#### WHAT THE TASK ASKS:
Reproduce the material below, substituting "Where do I click to" for every occurrence of "Where should I click to" and leaving all other text unchanged.

#### SUPPLIED RECORDS:

####

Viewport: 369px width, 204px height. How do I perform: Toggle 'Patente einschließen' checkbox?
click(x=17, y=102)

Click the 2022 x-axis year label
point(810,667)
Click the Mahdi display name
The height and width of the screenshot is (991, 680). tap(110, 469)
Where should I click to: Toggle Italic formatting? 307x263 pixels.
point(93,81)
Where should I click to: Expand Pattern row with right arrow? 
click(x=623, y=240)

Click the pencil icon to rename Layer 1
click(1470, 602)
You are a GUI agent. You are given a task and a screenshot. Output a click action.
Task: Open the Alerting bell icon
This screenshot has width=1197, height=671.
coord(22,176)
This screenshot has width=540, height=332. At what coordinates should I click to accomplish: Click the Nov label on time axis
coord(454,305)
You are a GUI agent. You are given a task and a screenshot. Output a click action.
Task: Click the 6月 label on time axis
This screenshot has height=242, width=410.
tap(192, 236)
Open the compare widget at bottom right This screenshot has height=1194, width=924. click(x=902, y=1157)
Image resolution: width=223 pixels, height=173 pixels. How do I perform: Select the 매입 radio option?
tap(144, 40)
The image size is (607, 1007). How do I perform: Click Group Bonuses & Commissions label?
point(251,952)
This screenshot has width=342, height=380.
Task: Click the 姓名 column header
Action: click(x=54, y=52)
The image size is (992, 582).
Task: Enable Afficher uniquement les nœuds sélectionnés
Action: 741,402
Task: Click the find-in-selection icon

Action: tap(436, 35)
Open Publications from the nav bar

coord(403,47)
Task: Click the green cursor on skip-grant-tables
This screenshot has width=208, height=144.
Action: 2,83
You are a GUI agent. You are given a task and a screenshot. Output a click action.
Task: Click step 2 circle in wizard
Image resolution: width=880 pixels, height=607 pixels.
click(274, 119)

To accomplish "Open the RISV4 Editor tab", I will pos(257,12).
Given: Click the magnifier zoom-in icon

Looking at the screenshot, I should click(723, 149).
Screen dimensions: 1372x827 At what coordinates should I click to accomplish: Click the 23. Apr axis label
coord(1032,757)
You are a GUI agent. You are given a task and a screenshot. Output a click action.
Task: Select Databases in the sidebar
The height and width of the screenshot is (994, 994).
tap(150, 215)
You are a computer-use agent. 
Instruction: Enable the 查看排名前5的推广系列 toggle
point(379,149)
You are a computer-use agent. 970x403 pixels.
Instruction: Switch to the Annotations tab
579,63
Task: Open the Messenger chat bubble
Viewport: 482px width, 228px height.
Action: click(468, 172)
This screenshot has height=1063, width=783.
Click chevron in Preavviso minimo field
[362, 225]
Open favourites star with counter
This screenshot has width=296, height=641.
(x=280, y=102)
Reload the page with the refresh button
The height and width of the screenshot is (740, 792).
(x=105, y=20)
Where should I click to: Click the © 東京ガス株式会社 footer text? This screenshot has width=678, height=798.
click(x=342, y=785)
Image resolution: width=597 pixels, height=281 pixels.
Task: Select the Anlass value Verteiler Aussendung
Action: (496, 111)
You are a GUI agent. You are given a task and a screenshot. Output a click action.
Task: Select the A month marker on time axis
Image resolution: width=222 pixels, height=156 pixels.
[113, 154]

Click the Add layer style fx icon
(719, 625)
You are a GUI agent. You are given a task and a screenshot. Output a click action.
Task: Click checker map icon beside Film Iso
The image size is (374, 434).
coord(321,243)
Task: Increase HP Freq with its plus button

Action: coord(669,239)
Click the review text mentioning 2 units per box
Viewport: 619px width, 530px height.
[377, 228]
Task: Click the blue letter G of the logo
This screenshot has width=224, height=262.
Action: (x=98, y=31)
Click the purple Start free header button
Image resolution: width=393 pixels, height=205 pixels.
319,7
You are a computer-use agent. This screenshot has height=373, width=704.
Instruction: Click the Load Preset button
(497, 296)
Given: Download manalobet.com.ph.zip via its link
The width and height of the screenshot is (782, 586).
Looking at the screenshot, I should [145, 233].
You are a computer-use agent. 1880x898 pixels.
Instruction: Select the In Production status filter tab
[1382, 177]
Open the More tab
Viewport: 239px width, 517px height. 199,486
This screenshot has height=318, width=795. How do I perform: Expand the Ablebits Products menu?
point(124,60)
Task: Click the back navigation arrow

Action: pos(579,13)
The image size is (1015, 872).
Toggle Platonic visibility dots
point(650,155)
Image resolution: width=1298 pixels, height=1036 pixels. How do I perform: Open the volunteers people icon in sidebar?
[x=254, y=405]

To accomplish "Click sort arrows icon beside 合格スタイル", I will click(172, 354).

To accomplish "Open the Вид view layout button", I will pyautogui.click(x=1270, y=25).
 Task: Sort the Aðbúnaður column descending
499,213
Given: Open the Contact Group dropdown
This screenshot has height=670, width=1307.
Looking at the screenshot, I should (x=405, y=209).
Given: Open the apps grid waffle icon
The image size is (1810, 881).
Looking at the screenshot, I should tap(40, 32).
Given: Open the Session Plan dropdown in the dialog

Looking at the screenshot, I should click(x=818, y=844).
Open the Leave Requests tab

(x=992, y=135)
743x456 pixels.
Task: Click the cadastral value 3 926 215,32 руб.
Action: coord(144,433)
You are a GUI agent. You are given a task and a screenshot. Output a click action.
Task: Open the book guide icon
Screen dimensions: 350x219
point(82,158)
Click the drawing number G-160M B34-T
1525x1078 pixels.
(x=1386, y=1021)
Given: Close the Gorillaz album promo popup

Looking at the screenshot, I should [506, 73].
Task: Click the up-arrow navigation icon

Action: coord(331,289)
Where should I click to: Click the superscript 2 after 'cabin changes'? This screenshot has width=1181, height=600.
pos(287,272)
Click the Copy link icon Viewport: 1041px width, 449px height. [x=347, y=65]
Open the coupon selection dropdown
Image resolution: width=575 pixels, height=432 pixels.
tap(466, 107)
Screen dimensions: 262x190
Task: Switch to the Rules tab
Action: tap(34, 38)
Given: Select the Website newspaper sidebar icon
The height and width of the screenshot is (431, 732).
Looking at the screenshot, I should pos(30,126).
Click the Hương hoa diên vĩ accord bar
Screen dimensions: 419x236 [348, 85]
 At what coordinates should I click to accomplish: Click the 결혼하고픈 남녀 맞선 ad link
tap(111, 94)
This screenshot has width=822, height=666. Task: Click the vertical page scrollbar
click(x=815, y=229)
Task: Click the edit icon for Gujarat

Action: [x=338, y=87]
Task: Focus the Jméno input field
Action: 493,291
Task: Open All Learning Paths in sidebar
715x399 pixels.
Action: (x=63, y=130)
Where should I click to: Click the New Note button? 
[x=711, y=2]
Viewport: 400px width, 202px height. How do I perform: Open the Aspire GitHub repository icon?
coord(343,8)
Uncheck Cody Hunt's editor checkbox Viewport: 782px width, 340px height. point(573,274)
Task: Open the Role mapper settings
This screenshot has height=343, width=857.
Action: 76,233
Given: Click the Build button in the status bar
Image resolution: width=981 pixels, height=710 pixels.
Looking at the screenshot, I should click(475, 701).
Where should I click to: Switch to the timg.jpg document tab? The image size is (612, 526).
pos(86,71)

####

#### RESULT OF THE TASK:
Viewport: 369px width, 204px height. How do I perform: Toggle 'Patente einschließen' checkbox?
click(x=17, y=102)

Click the 2022 x-axis year label
point(810,667)
Click the Mahdi display name
The height and width of the screenshot is (991, 680). tap(110, 469)
Where do I click to: Toggle Italic formatting? 307x263 pixels.
point(93,81)
Where do I click to: Expand Pattern row with right arrow? 
click(x=623, y=240)

Click the pencil icon to rename Layer 1
click(1470, 602)
You are a GUI agent. You are given a task and a screenshot. Output a click action.
Task: Open the Alerting bell icon
This screenshot has width=1197, height=671.
coord(22,176)
This screenshot has width=540, height=332. At what coordinates should I click to accomplish: Click the Nov label on time axis
coord(454,305)
You are a GUI agent. You are given a task and a screenshot. Output a click action.
Task: Click the 6月 label on time axis
This screenshot has height=242, width=410.
tap(192, 236)
Open the compare widget at bottom right This screenshot has height=1194, width=924. click(x=902, y=1157)
Image resolution: width=223 pixels, height=173 pixels. How do I perform: Select the 매입 radio option?
tap(144, 40)
The image size is (607, 1007). How do I perform: Click Group Bonuses & Commissions label?
point(251,952)
This screenshot has width=342, height=380.
Task: Click the 姓名 column header
Action: click(x=54, y=52)
The image size is (992, 582).
Task: Enable Afficher uniquement les nœuds sélectionnés
Action: 741,402
Task: Click the find-in-selection icon

Action: tap(436, 35)
Open Publications from the nav bar

coord(403,47)
Task: Click the green cursor on skip-grant-tables
This screenshot has width=208, height=144.
Action: 2,83
You are a GUI agent. You are given a task and a screenshot. Output a click action.
Task: Click step 2 circle in wizard
Image resolution: width=880 pixels, height=607 pixels.
click(274, 119)

To accomplish "Open the RISV4 Editor tab", I will pos(257,12).
Given: Click the magnifier zoom-in icon

Looking at the screenshot, I should click(723, 149).
Screen dimensions: 1372x827 At what coordinates should I click to accomplish: Click the 23. Apr axis label
coord(1032,757)
You are a GUI agent. You are given a task and a screenshot. Output a click action.
Task: Select Databases in the sidebar
The height and width of the screenshot is (994, 994).
tap(150, 215)
You are a computer-use agent. 
Instruction: Enable the 查看排名前5的推广系列 toggle
point(379,149)
You are a computer-use agent. 970x403 pixels.
Instruction: Switch to the Annotations tab
579,63
Task: Open the Messenger chat bubble
Viewport: 482px width, 228px height.
Action: click(468, 172)
This screenshot has height=1063, width=783.
Click chevron in Preavviso minimo field
[362, 225]
Open favourites star with counter
This screenshot has width=296, height=641.
(x=280, y=102)
Reload the page with the refresh button
The height and width of the screenshot is (740, 792).
(x=105, y=20)
Where do I click to: Click the © 東京ガス株式会社 footer text? This screenshot has width=678, height=798.
click(x=342, y=785)
Image resolution: width=597 pixels, height=281 pixels.
Task: Select the Anlass value Verteiler Aussendung
Action: (496, 111)
You are a GUI agent. You are given a task and a screenshot. Output a click action.
Task: Select the A month marker on time axis
Image resolution: width=222 pixels, height=156 pixels.
[113, 154]

Click the Add layer style fx icon
(719, 625)
You are a GUI agent. You are given a task and a screenshot. Output a click action.
Task: Click checker map icon beside Film Iso
The image size is (374, 434).
coord(321,243)
Task: Increase HP Freq with its plus button

Action: coord(669,239)
Click the review text mentioning 2 units per box
Viewport: 619px width, 530px height.
[377, 228]
Task: Click the blue letter G of the logo
This screenshot has width=224, height=262.
Action: (x=98, y=31)
Click the purple Start free header button
Image resolution: width=393 pixels, height=205 pixels.
319,7
You are a computer-use agent. This screenshot has height=373, width=704.
Instruction: Click the Load Preset button
(497, 296)
Given: Download manalobet.com.ph.zip via its link
The width and height of the screenshot is (782, 586).
Looking at the screenshot, I should [145, 233].
You are a computer-use agent. 1880x898 pixels.
Instruction: Select the In Production status filter tab
[1382, 177]
Open the More tab
Viewport: 239px width, 517px height. 199,486
This screenshot has height=318, width=795. How do I perform: Expand the Ablebits Products menu?
point(124,60)
Task: Click the back navigation arrow

Action: pos(579,13)
The image size is (1015, 872).
Toggle Platonic visibility dots
point(650,155)
Image resolution: width=1298 pixels, height=1036 pixels. How do I perform: Open the volunteers people icon in sidebar?
[x=254, y=405]

To accomplish "Click sort arrows icon beside 合格スタイル", I will click(172, 354).

To accomplish "Open the Вид view layout button", I will pyautogui.click(x=1270, y=25).
 Task: Sort the Aðbúnaður column descending
499,213
Given: Open the Contact Group dropdown
This screenshot has height=670, width=1307.
Looking at the screenshot, I should (x=405, y=209).
Given: Open the apps grid waffle icon
The image size is (1810, 881).
Looking at the screenshot, I should tap(40, 32).
Given: Open the Session Plan dropdown in the dialog

Looking at the screenshot, I should click(x=818, y=844).
Open the Leave Requests tab

(x=992, y=135)
743x456 pixels.
Task: Click the cadastral value 3 926 215,32 руб.
Action: coord(144,433)
You are a GUI agent. You are given a task and a screenshot. Output a click action.
Task: Open the book guide icon
Screen dimensions: 350x219
point(82,158)
Click the drawing number G-160M B34-T
1525x1078 pixels.
(x=1386, y=1021)
Given: Close the Gorillaz album promo popup

Looking at the screenshot, I should [506, 73].
Task: Click the up-arrow navigation icon

Action: coord(331,289)
Where do I click to: Click the superscript 2 after 'cabin changes'? This screenshot has width=1181, height=600.
pos(287,272)
Click the Copy link icon Viewport: 1041px width, 449px height. [x=347, y=65]
Open the coupon selection dropdown
Image resolution: width=575 pixels, height=432 pixels.
tap(466, 107)
Screen dimensions: 262x190
Task: Switch to the Rules tab
Action: tap(34, 38)
Given: Select the Website newspaper sidebar icon
The height and width of the screenshot is (431, 732).
Looking at the screenshot, I should pos(30,126).
Click the Hương hoa diên vĩ accord bar
Screen dimensions: 419x236 [348, 85]
 At what coordinates should I click to accomplish: Click the 결혼하고픈 남녀 맞선 ad link
tap(111, 94)
This screenshot has width=822, height=666. Task: Click the vertical page scrollbar
click(x=815, y=229)
Task: Click the edit icon for Gujarat

Action: [x=338, y=87]
Task: Focus the Jméno input field
Action: 493,291
Task: Open All Learning Paths in sidebar
715x399 pixels.
Action: (x=63, y=130)
Where do I click to: Click the New Note button? 
[x=711, y=2]
Viewport: 400px width, 202px height. How do I perform: Open the Aspire GitHub repository icon?
coord(343,8)
Uncheck Cody Hunt's editor checkbox Viewport: 782px width, 340px height. point(573,274)
Task: Open the Role mapper settings
This screenshot has height=343, width=857.
Action: 76,233
Given: Click the Build button in the status bar
Image resolution: width=981 pixels, height=710 pixels.
Looking at the screenshot, I should click(475, 701).
Where do I click to: Switch to the timg.jpg document tab? The image size is (612, 526).
pos(86,71)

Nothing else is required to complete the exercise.